§ 29 Kollegiale Zusammenarbeit(1) Ärztinnen und Ärzte haben sich untereinander kollegial zu verhalten. Die Verpflichtung von Ärztinnen und Ärzten, in einem Gutachten, auch soweit es die Behandlungsweise von Kolleginnen und Kollegen betrifft, nach bestem Wissen ihre ärztliche Überzeugung auszusprechen, bleibt unberührt. Unsachliche Kritik an der Behandlungsweise oder dem beruflichen Wissen einer Ärztin oder eines Arztes sowie herabsetzende personenbezogene Äußerungen sind berufsunwürdig. (2) Es ist berufsunwürdig, eine Kollegin oder einen Kollegen aus der Behandlungstätigkeit oder als Mitbewerberin oder Mitbewerber um eine berufliche Tätigkeit durch unlautere Handlungen zu verdrängen.
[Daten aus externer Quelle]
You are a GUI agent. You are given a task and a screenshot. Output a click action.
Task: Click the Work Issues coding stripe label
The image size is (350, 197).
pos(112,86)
Es ist insbesondere berufsunwürdig, wenn Ärztinnen und Ärzte sich innerhalb eines Zeitraums von einem Jahr ohne Zustimmung der Praxisinhaberin oder des Praxisinhabers im Einzugsbereich derjenigen Praxis niederlassen, in welcher sie in der Aus- oder Weiterbildung mindestens drei Monate tätig waren. Ebenso ist es berufsunwürdig, in unlauterer Weise eine Kollegin oder einen Kollegen ohne angemessene Vergütung oder unentgeltlich zu beschäftigen oder eine solche Beschäftigung zu bewirken oder zu dulden. (3) Ärztinnen und Ärzte, die Kolleginnen und Kollegen zu ärztlichen Verrichtungen bei Patientinnen und Patienten heranziehen, denen gegenüber nur sie einen Liquidationsanspruch haben, sind verpflichtet, diesen Ärztinnen und Ärzten eine angemessene Vergütung zu gewähren. Angemessen ist die Beteiligung für den nachgeordneten ärztlichen Dienst, die nach Art und Umfang ein Äquivalent zur erbrachten Leistung unter Berücksichtigung zu leistender Kostenerstattung bzw. Nutzungsentgelte oder Kosten aufgrund ärztlicher Tätigkeit durch die oder den Liquidationsberechtigten darstellt. Im Streitfall hat die oder der Liquidations-berechtigte die Angemessenheit darzulegen.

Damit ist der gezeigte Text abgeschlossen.